1. Cut your choice of fabric in your preferred length.
2. Use scissors and cut a wave pattern lengthwise.
3. Start wrapping your fabric around your index finger and adjust it to your liking.
4. Hot glue it to a backing to it will be more stable.
5. Add some pretty elements in the center. I used some pearls.
Step 6: Adding the Wire to Each Flower
1. Using some wire from the craft store, cut it to your desired length. Keep in mind that you'll want to fold it in half so double the length you have in mind.
2. Widen the loop at one end slightly and glue it to the backing of each flower.
3. For extra support I used a small piece of scrap fabric and glued that on top of the wire (see pictures).
4. I used some white florist tape, also from the craft store, and wrapped each wire pair with it. This step is completely optional.
*Note: I also has some accessories that I attached to wire (see in the full bouquet picture).
Step 7: Finding the Right Arrangement
Next you'll want to grab all your flowers and start arranging them to your liking.
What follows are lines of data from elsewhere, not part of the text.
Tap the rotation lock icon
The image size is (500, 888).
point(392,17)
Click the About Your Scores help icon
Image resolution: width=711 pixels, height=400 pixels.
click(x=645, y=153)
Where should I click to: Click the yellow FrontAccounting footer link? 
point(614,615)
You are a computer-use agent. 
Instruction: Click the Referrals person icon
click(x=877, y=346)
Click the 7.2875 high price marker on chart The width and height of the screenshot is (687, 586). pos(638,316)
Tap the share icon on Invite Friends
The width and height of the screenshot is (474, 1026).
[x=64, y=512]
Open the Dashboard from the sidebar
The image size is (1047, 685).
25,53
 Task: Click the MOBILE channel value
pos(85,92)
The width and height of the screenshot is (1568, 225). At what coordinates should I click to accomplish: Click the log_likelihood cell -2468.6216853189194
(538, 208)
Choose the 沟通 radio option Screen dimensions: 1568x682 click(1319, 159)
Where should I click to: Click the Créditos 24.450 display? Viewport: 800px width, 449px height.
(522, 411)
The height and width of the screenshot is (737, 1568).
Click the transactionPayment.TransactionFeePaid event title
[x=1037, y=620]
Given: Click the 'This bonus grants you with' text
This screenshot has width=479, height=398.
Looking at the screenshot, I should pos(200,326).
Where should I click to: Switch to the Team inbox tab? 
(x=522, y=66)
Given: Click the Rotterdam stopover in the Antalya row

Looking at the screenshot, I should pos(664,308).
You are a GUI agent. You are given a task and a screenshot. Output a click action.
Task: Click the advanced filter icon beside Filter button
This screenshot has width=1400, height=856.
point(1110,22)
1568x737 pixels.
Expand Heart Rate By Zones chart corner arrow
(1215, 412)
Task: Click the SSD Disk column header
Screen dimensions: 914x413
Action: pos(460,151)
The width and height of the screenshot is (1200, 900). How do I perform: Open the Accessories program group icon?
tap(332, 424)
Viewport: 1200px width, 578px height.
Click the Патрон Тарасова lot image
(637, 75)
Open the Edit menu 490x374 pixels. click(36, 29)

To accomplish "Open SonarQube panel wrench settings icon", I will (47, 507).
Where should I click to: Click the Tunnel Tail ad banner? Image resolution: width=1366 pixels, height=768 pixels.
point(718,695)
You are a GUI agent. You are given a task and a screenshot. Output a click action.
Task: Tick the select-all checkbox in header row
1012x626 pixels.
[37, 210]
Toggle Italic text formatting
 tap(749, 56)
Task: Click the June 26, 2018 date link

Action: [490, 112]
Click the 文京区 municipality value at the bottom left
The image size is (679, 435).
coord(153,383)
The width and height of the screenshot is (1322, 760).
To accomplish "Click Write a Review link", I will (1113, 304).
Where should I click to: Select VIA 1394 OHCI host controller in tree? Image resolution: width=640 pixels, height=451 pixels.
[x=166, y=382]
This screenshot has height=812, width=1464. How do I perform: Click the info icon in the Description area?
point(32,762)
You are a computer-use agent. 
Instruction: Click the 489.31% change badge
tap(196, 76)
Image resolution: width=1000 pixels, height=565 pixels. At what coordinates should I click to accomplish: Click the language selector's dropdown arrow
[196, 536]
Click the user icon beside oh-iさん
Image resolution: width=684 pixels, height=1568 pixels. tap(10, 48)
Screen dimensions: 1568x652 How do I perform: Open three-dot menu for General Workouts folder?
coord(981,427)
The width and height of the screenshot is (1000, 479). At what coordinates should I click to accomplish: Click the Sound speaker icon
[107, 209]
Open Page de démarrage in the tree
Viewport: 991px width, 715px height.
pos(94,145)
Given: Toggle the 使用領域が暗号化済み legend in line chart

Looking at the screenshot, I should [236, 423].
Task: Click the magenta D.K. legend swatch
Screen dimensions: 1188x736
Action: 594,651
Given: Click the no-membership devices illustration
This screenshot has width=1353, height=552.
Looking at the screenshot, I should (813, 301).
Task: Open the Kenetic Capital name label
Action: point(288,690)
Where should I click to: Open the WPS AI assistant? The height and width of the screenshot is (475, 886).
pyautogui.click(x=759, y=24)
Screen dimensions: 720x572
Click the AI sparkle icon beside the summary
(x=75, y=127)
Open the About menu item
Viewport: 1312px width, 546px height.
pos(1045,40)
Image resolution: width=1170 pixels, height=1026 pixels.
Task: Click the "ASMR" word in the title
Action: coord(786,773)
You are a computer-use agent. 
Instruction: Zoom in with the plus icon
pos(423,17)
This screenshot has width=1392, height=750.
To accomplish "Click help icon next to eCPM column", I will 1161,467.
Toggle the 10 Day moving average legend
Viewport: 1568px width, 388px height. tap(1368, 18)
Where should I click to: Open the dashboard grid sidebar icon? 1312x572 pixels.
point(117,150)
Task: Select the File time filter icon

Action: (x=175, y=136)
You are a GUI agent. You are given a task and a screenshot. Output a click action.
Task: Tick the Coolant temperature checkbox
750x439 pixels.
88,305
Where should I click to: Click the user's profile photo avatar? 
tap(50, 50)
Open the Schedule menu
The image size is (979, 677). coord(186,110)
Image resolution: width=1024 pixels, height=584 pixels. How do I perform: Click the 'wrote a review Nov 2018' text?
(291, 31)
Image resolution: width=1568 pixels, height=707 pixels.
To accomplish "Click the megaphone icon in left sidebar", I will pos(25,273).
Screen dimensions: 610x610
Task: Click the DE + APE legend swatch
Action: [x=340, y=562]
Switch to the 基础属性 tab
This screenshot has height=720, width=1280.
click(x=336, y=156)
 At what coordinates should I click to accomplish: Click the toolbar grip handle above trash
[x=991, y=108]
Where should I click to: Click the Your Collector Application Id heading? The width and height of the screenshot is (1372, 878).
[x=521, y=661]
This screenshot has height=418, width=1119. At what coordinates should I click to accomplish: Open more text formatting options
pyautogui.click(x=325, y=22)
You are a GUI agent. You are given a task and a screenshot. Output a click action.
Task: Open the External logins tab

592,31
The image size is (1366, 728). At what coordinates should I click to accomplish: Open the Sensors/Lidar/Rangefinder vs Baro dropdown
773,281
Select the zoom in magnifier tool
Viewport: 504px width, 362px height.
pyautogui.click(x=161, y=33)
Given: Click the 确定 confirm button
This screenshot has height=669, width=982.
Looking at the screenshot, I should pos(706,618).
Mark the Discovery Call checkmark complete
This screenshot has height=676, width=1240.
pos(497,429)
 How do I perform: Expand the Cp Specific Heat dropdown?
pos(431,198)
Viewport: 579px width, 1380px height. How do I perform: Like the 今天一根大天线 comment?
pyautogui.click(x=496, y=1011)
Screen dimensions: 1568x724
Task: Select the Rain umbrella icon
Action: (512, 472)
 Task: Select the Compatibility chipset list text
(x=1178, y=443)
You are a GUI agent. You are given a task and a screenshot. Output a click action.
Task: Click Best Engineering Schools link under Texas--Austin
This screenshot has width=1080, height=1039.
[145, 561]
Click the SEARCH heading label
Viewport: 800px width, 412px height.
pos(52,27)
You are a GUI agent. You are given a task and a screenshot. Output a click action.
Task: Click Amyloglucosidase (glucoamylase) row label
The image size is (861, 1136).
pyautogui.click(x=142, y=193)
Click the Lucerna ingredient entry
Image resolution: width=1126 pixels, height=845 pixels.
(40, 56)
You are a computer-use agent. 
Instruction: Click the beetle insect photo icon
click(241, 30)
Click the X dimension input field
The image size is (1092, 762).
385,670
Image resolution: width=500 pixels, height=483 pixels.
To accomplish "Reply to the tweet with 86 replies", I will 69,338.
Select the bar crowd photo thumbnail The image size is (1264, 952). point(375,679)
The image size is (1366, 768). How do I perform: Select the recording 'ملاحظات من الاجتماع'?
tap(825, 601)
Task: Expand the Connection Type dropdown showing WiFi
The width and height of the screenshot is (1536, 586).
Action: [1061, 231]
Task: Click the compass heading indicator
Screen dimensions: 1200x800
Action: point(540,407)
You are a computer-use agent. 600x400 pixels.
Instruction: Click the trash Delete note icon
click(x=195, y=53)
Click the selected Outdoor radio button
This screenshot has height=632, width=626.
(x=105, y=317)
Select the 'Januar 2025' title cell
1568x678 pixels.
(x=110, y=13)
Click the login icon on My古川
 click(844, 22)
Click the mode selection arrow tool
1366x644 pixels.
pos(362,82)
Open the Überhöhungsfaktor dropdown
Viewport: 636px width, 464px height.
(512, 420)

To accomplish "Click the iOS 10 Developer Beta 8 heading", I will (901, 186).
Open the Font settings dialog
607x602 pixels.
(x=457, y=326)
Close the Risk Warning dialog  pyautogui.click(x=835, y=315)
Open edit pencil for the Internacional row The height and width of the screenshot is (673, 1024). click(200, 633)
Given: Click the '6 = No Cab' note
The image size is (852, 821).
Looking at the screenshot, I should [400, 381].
This is when I first noticed that some of my flowers were too small, like mentioned earlier, so I think this step is important before you just wrap it all together. You can see some of the variations I had before I found my perfect fit.
Step 8: Wrapping It Up
Now that you have everything where you want it (including any extra accessories like I added) you can start wrapping the stem neatly. For this I just used more of the wire. This is when you're going to make your last decision on how long you want your stem to be. Hold it in your hand and see what feels best. Then just use some strong (or old) scissors or wire cutters and cut off any excess.
Next I used some fabric, that matched some of the flowers, and neatly covered the wire. To hide the end of the stem I used more hot glue and some pearls.
Step 9: Bonus #1
Since we eloped and it was just the two of us, I decided to create a little something to have my closest family and friends "with me" on this day. I made these little tags with clay and attached them to the bottom of my bouquet. You didn't see them unless you knew about them, which I liked a lot actually.
Step 10: Bonus #2
I also made a small boutonnière for my husband with the same technique I made the second kind of flower, using the same fabric as one of my flowers as well. All a perfect match! :)
Step 11: Some Final Thoughts & Pictures
This is a super easy project that anyone can do! You can use cheap and simple material like I did, or go all out using just the best! It's all up to you. I do know that either way, I enjoyed having this WAY more than real flowers that would have died two days after. Yes, the bouquet is "just" sitting in a closet now, but I know it's always there, being a wonderful reminder of our special day.
Enjoy this intstructable and for all of you guys who might see this before midnight today (9/14), why don't'cha give me a vote in the wedding contest before it ends? :P
I'd love to see any pictures if anyone ends up making this!